Alternativa B
A questão examina conhecimentos sobre o manejo clínico e as características de diversas Doenças Sexualmente Transmissíveis (DSTs), exigindo distinção entre tratamentos, sintomatologia e protocolos de saúde pública.
A alternativa correta destaca uma regra fundamental de controle de epidemias: a interrupção da cadeia de transmissão através do tratamento dos parceiros.
Análise Detalhada
Para compreender a resposta, analisamos cada item conforme as diretrizes atuais do Ministério da Saúde e literatura médica:
- Alternativa A (Incorreta): A infecção por clamídia (Chlamydia trachomatis) tem dois regimes principais. A Azitromicina é usada em dose única (1g), mas a Doxiciclina deve ser administrada por 7 dias (100 mg a cada 12 horas). Portanto, a afirmação de "dose única" para doxiciclina está errada.

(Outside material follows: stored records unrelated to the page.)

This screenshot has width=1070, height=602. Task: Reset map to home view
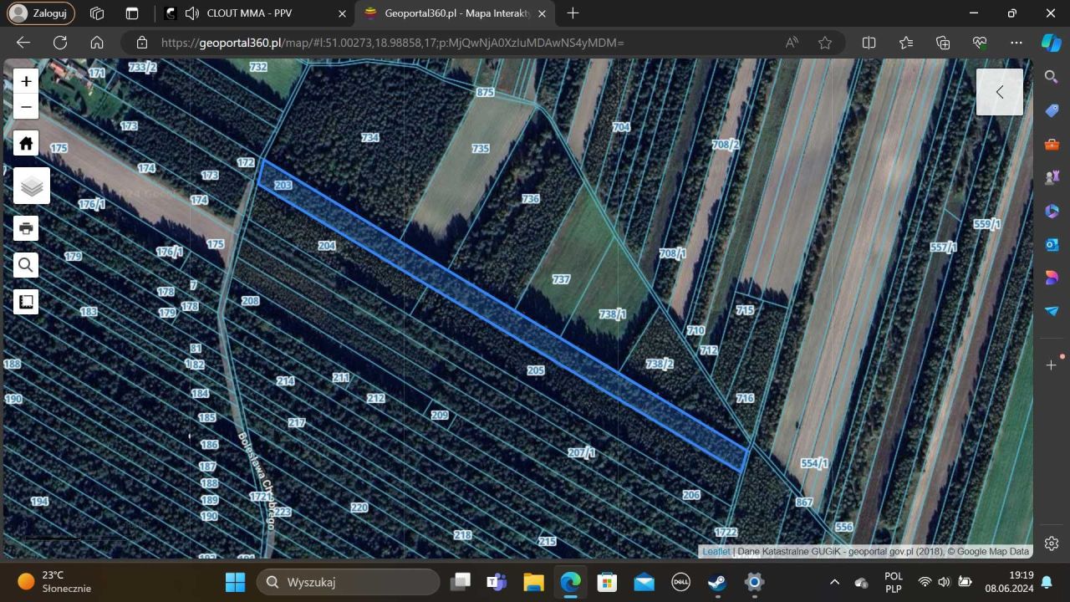tap(26, 144)
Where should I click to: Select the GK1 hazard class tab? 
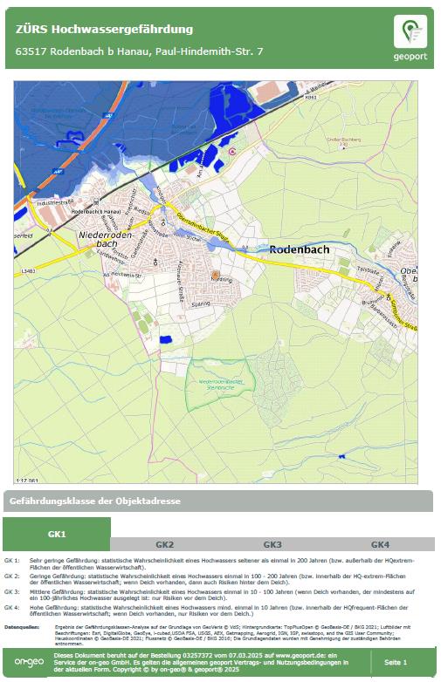tap(57, 534)
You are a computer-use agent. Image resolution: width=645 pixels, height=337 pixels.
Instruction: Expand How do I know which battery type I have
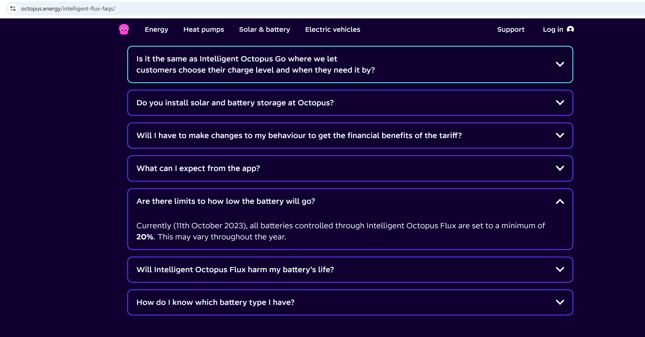pos(350,302)
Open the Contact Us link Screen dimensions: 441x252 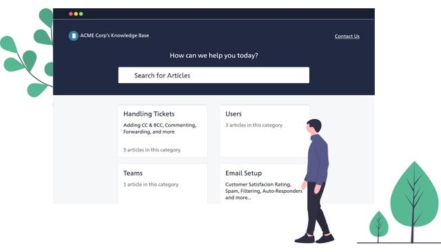[347, 36]
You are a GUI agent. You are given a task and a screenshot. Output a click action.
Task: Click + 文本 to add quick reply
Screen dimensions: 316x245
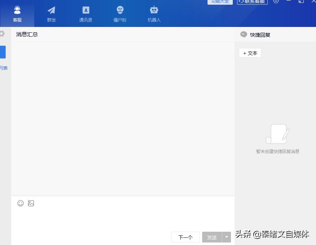click(250, 53)
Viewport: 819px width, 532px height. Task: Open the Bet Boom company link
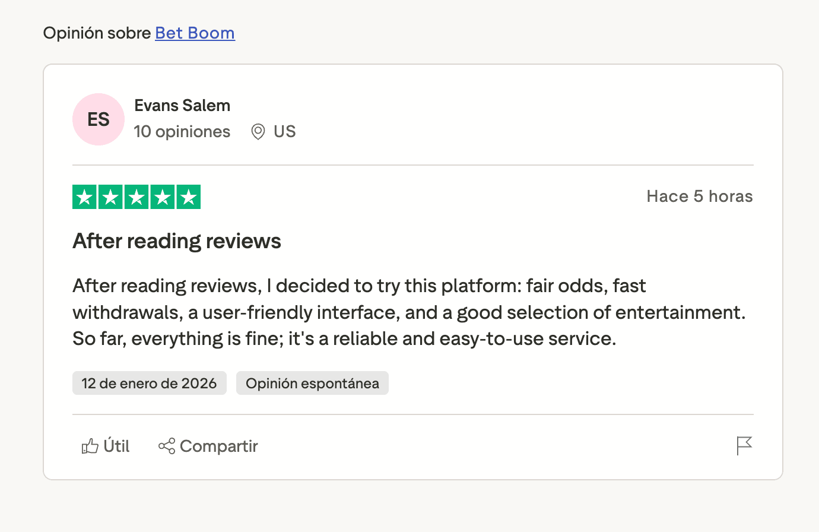[195, 33]
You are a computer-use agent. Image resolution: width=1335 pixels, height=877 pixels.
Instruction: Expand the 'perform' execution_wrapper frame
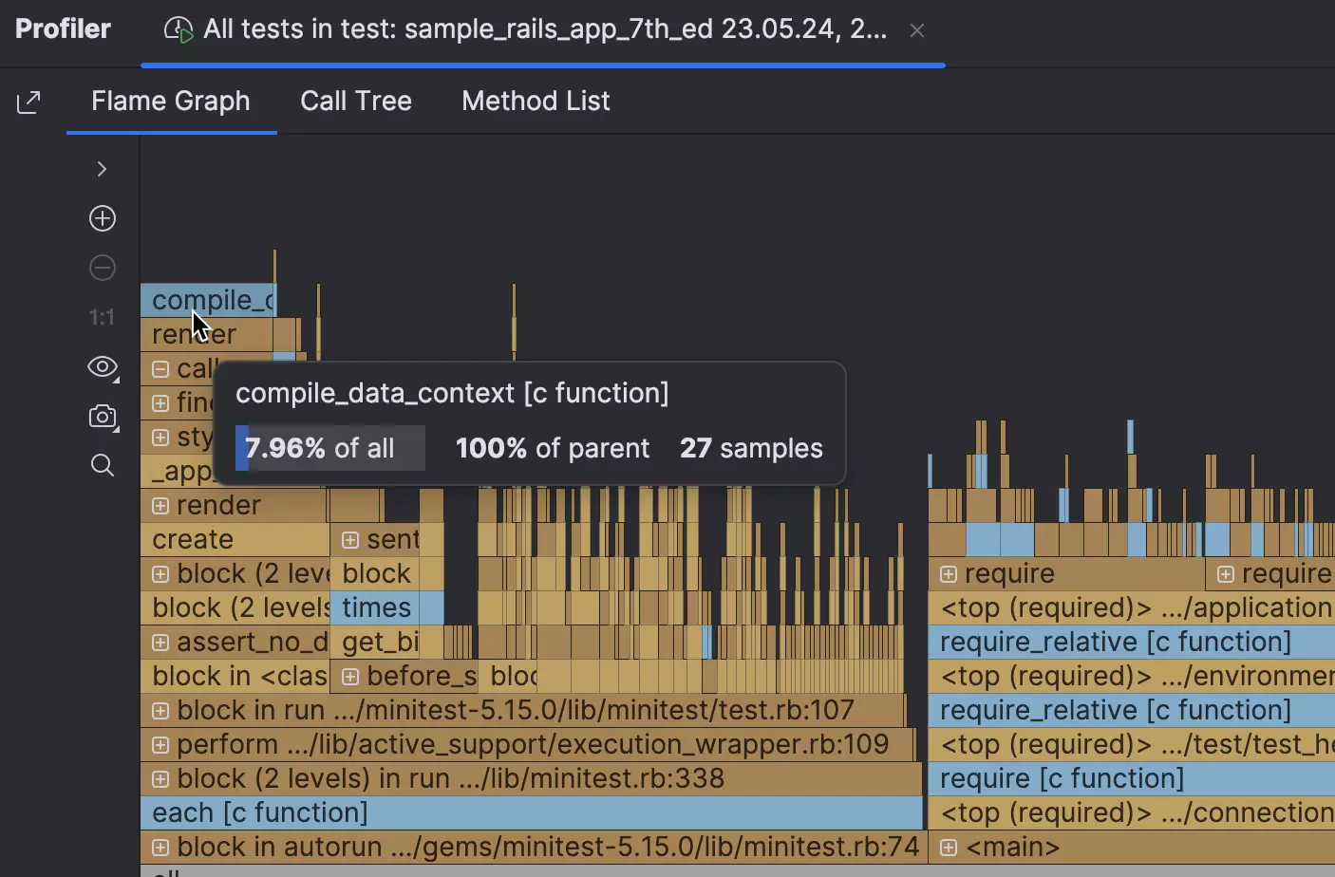[x=160, y=745]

- Alternativa B (Correta): Na Donovanose (Granuloma Inguinal), causada por Klebsiella granulomatis, é obrigatório tratar os parceiros sexuais que tiveram contato nos últimos 60 dias. Isso previne a reinfecção do paciente e novas contaminações, sendo uma medida mandatória.
- Alternativa C (Incorreta): A descrição clínica apresentada ("ulceração de borda plana ou hipertrofica, fundo granuloso, aspecto vermelho vivo") é a definição clássica do Cancro Mole (Haemophilus ducreyi). O Herpes Genital inicia-se com pequenas vesículas dolorosas que se rompem formando úlceras superficiais e rasas.
- Alternativa D (Incorreta): O diagnóstico da sífilis latente não se baseia apenas em "testes imunológicos" (termo genérico para sorologias treponêmicas). Ele requer a combinação de testes não treponêmicos (como VDRL, para medir atividade) e treponêmicos (para confirmação), aliada à história clínica para diferenciar latência recente de antiga.
- Alternativa E (Incorreta): A manifestação primária do Linfogranuloma Venéreo (LGV) é uma pequena pápula ou úlcera indolor que cicatriza rapidamente e passa despercebida. A apresentação clínica mais comum e distintiva ocorre no estágio secundário, com adenite inguinal (ínguas dolorosas), e não nas lesões descritas na alternativa.
Conclusão
A conduta de tratar parceiros sexuais em casos de donovanose é essencial para o controle epidemiológico da doença. Assim, a Alternativa B é a resposta correta.